Task prompt: The records are to be copied from the line that contains "Corse (598, 2354)" through their last line, word for word, with every picture left out.

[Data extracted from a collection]

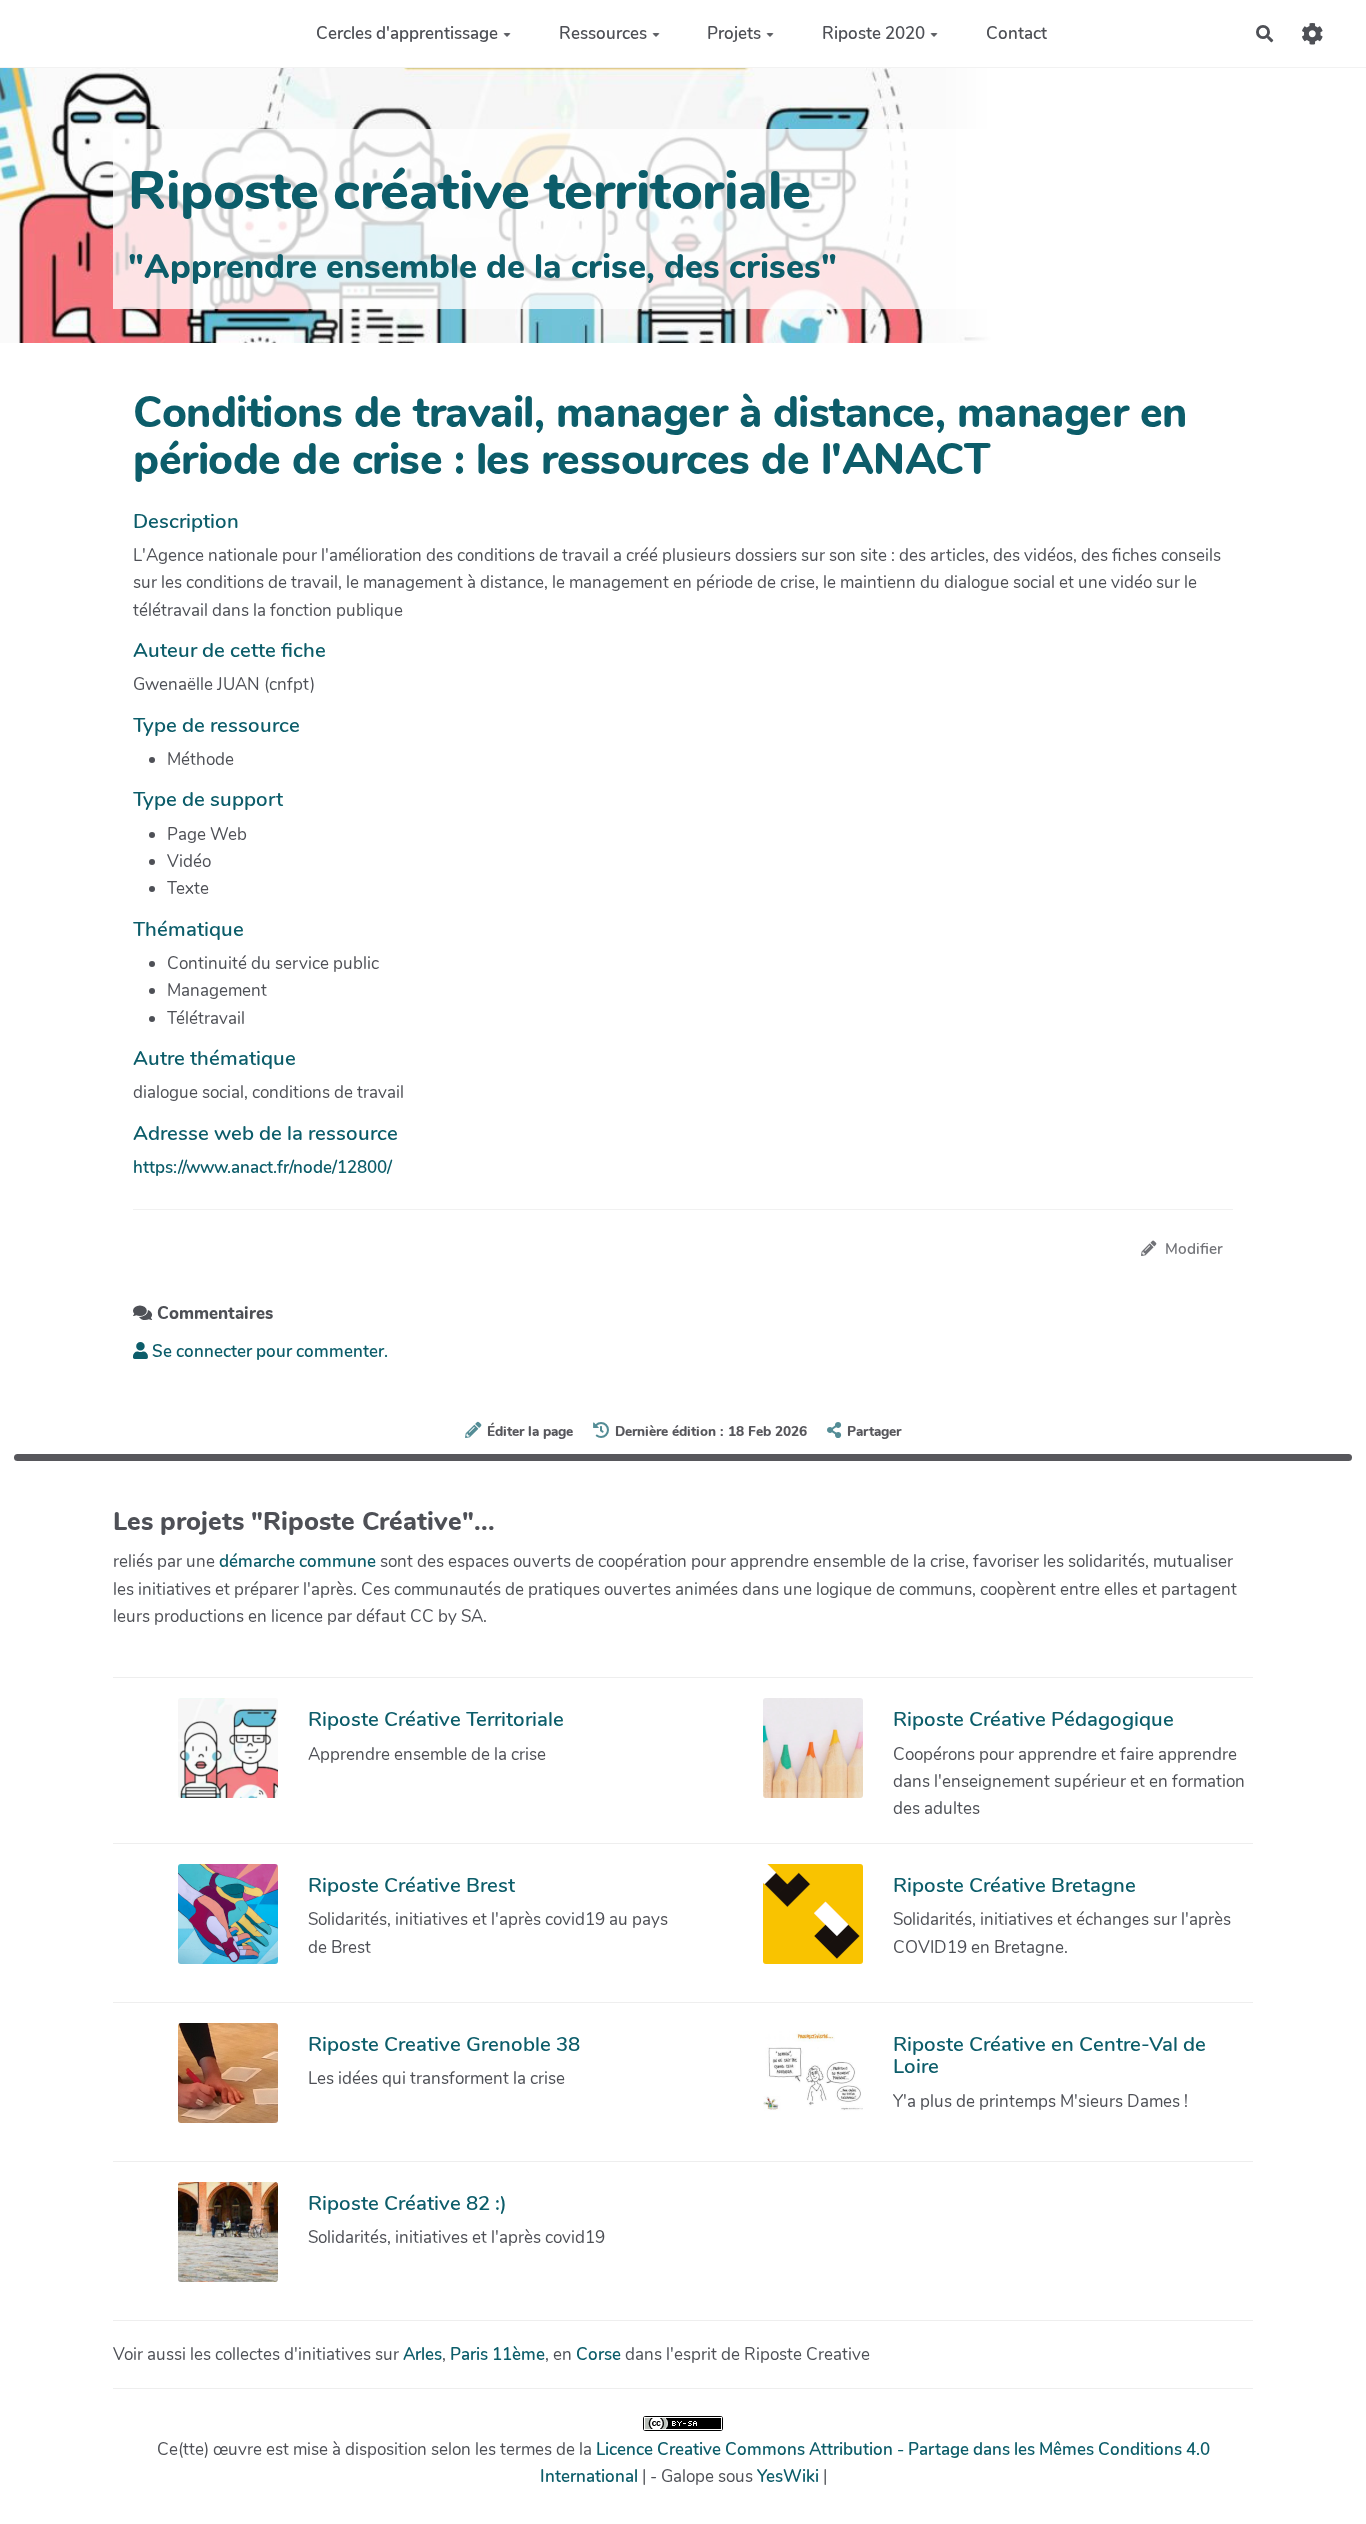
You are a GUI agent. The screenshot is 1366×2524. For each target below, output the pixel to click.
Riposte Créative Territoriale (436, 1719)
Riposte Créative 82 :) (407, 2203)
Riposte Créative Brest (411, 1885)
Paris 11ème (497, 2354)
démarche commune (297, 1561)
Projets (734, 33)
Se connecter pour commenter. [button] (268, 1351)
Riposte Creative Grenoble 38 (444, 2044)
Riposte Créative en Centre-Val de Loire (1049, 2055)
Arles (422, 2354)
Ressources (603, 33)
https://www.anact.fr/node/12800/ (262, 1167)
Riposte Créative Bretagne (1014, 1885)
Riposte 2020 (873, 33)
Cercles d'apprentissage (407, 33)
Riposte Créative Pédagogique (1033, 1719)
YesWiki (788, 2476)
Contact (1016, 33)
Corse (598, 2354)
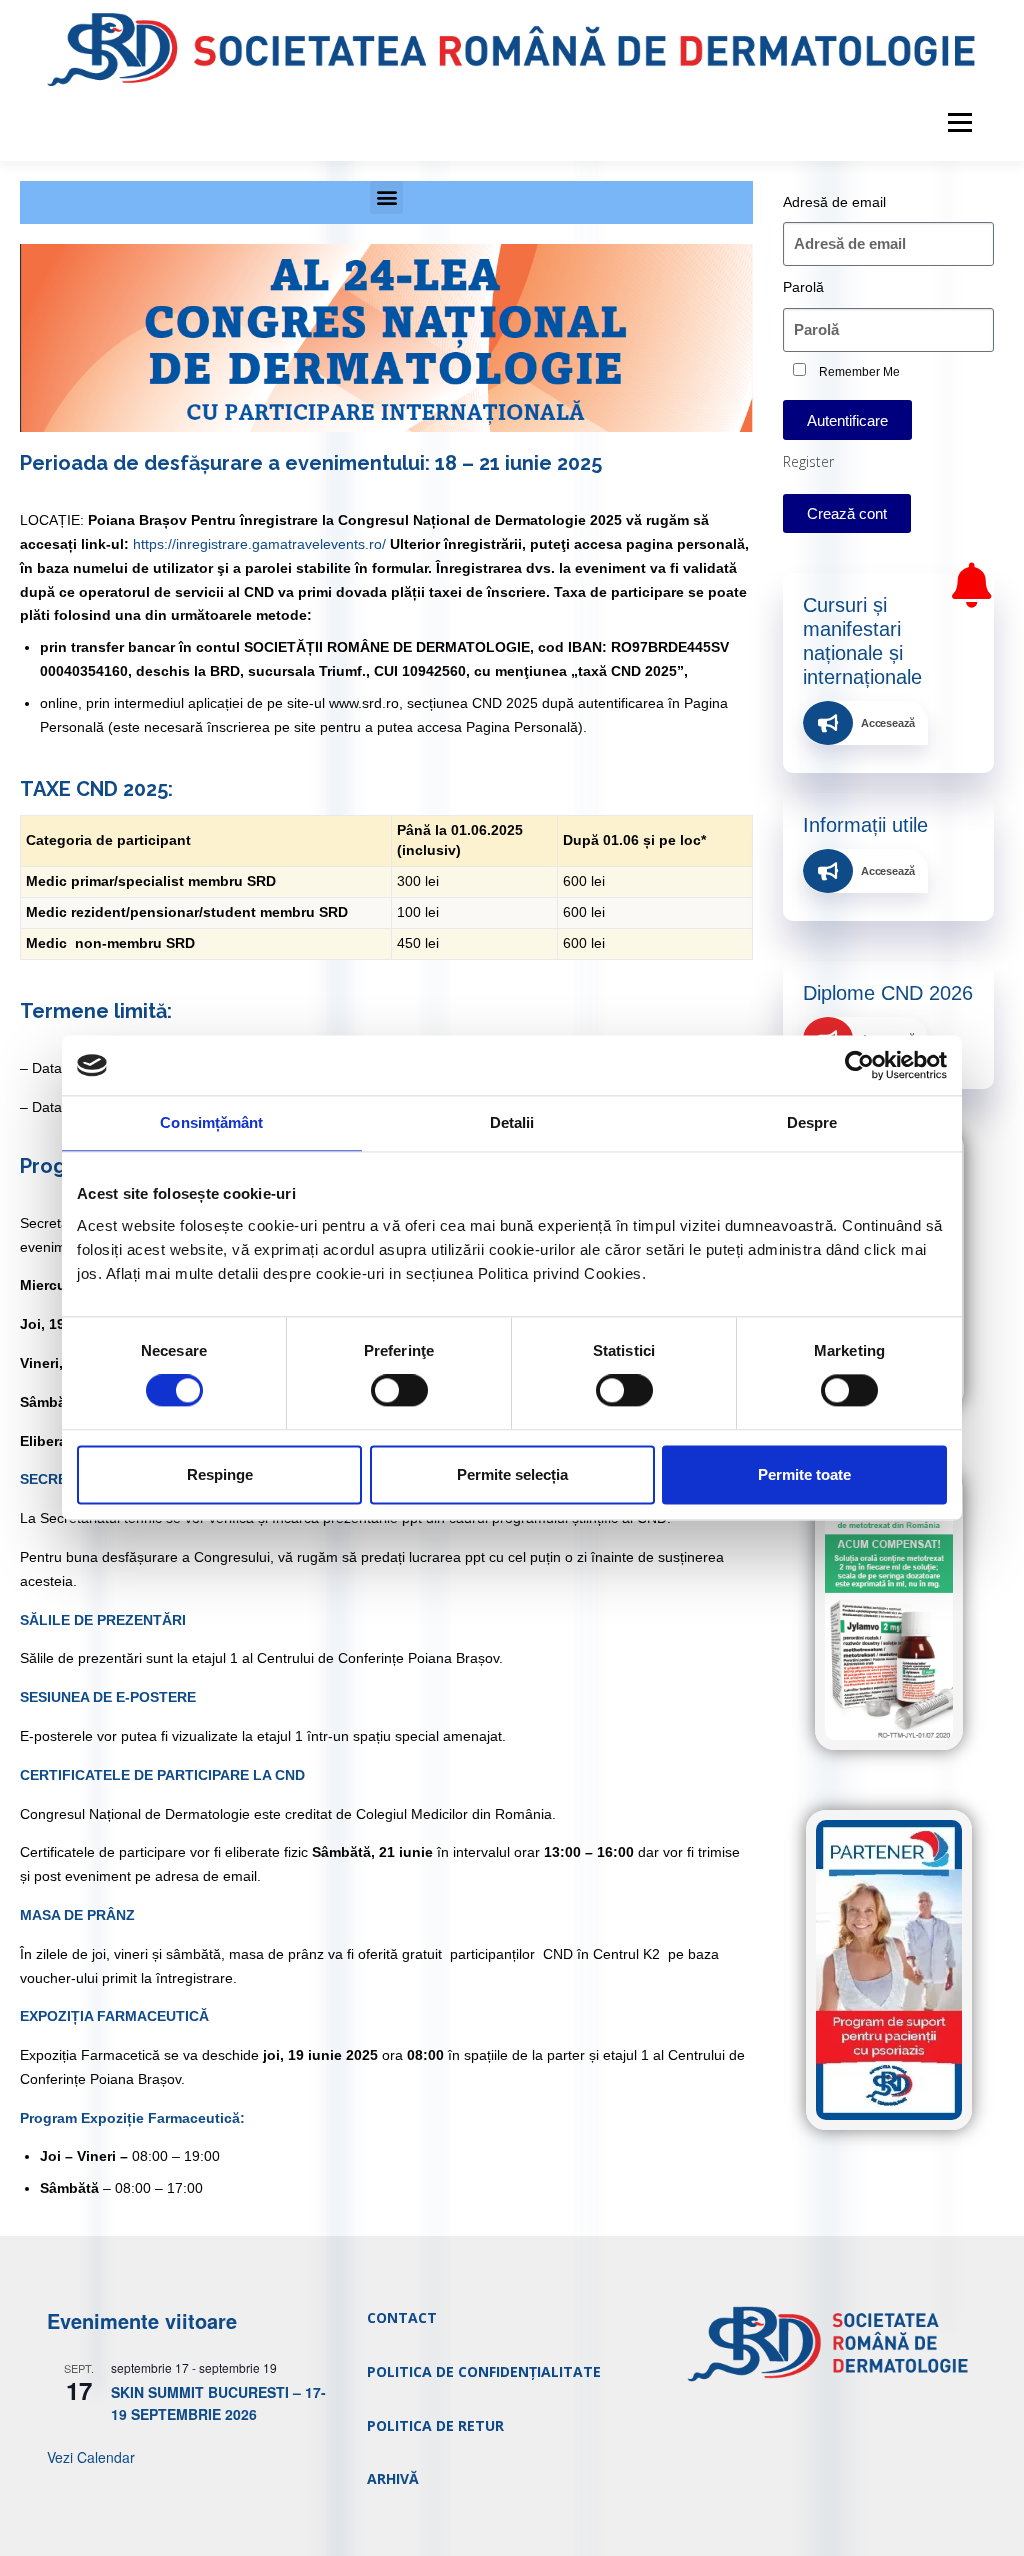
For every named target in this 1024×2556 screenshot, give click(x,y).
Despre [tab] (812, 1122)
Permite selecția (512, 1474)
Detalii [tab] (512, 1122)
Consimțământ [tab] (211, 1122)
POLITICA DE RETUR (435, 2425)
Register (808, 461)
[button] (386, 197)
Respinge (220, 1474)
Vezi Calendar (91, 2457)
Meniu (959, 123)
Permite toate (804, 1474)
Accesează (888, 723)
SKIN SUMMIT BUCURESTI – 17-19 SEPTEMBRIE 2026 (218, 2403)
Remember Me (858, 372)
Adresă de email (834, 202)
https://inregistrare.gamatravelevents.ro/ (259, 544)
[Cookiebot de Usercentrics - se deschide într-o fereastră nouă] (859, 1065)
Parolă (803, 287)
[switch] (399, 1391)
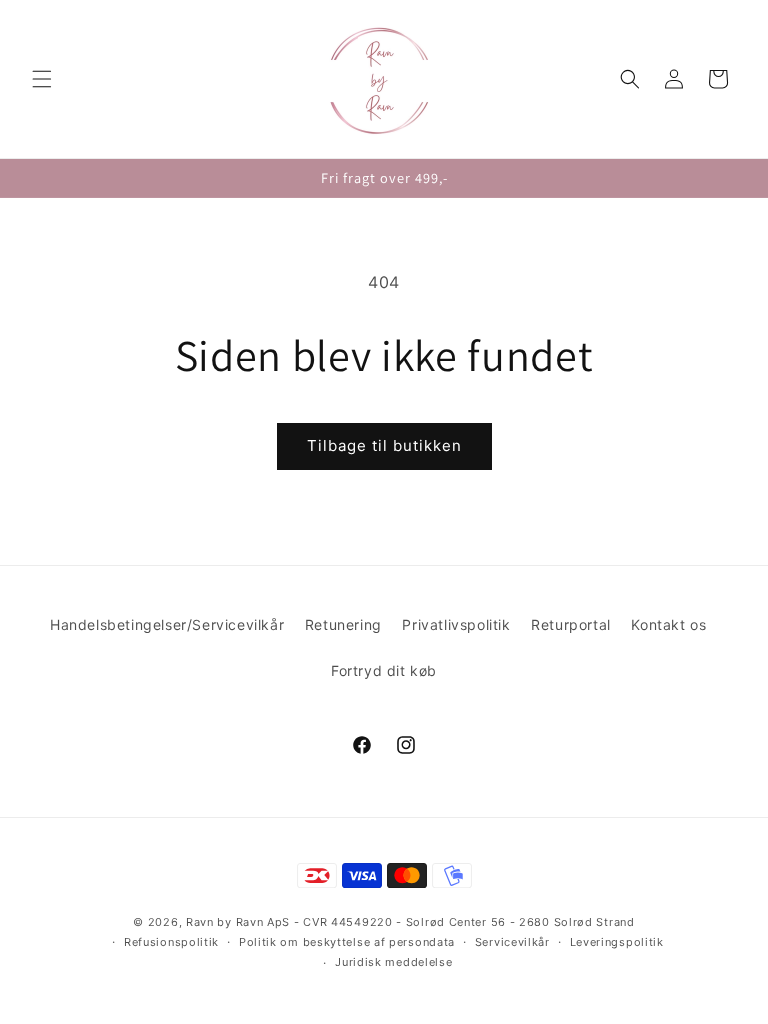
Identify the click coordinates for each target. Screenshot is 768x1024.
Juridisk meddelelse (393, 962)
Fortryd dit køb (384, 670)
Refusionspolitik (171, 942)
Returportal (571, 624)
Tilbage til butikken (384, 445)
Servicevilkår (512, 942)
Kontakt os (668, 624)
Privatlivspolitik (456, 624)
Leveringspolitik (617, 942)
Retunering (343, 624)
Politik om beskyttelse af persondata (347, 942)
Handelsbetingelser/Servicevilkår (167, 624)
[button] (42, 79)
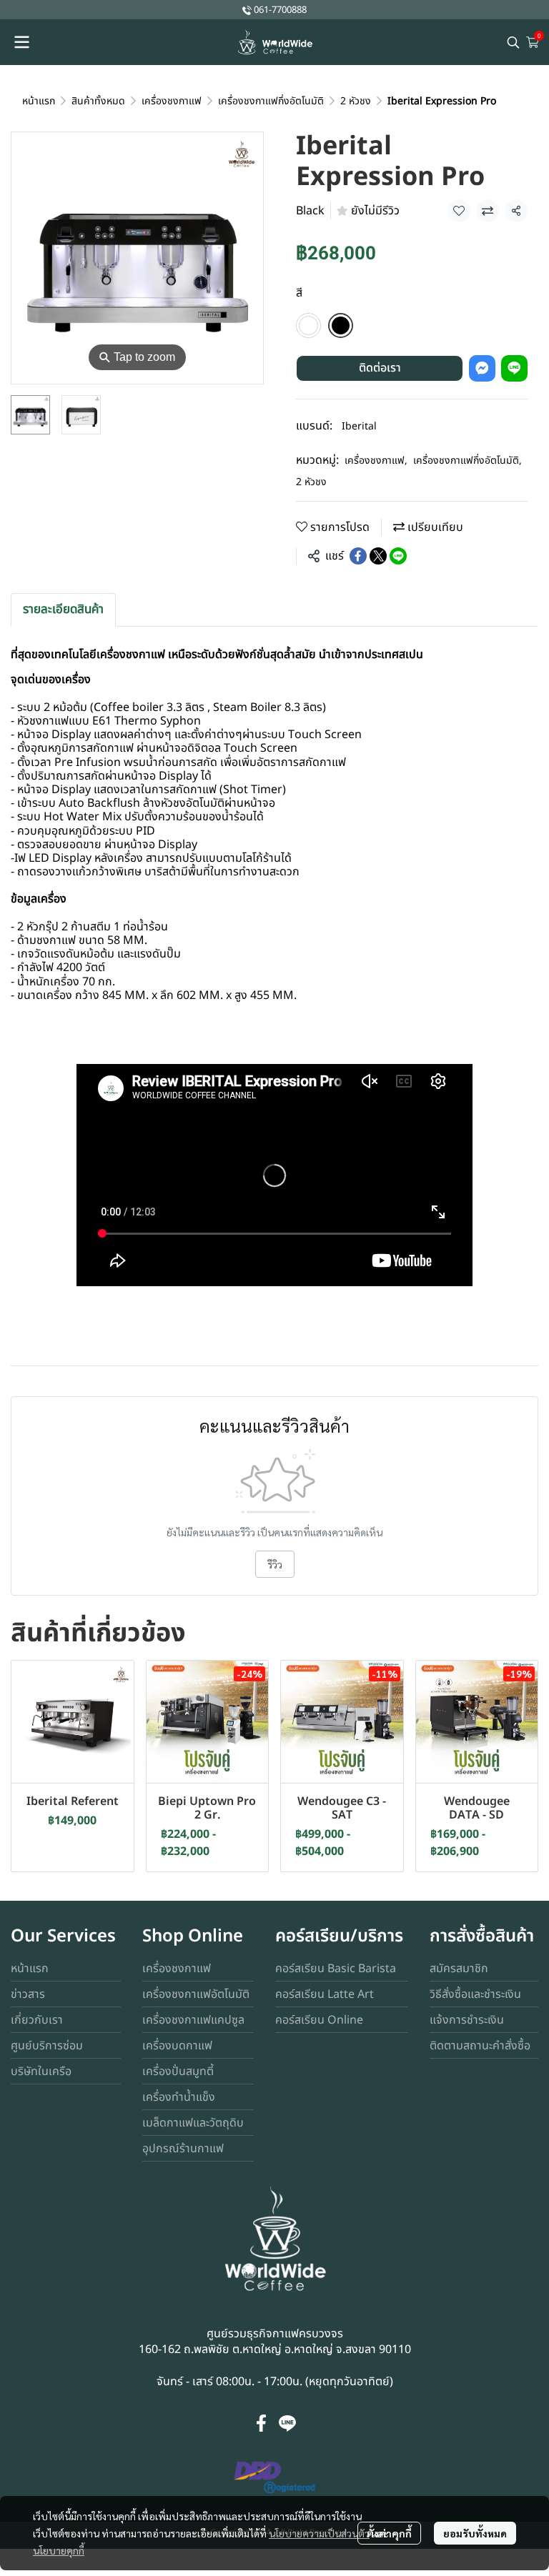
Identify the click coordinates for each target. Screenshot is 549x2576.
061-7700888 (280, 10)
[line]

Response below:
Corse (598, 2354)
For every named target in this 1024×2556 screenshot, give click(x,y).
Despre [tab] (812, 1122)
Permite selecția (512, 1474)
Detalii [tab] (512, 1122)
Consimțământ [tab] (211, 1122)
POLITICA DE RETUR (435, 2425)
Register (808, 461)
[button] (386, 197)
Respinge (220, 1474)
Vezi Calendar (91, 2457)
Meniu (959, 123)
Permite toate (804, 1474)
Accesează (888, 723)
SKIN SUMMIT BUCURESTI – 17-19 SEPTEMBRIE 2026 (218, 2403)
Remember Me (858, 372)
Adresă de email (834, 202)
https://inregistrare.gamatravelevents.ro/ (259, 544)
[Cookiebot de Usercentrics - se deschide într-o fereastră nouă] (859, 1065)
Parolă (803, 287)
[switch] (399, 1391)
Identify the click coordinates for each target. Screenshot is 768x1024.
Juridisk meddelelse (393, 962)
Fortryd dit køb (384, 670)
Refusionspolitik (171, 942)
Returportal (571, 624)
Tilbage til butikken (384, 445)
Servicevilkår (512, 942)
Kontakt os (668, 624)
Privatlivspolitik (456, 624)
Leveringspolitik (617, 942)
Retunering (343, 624)
Politik om beskyttelse af persondata (347, 942)
Handelsbetingelser/Servicevilkår (167, 624)
[button] (42, 79)
Identify the click coordinates for each target. Screenshot is 549x2576.
061-7700888 (280, 10)
[line]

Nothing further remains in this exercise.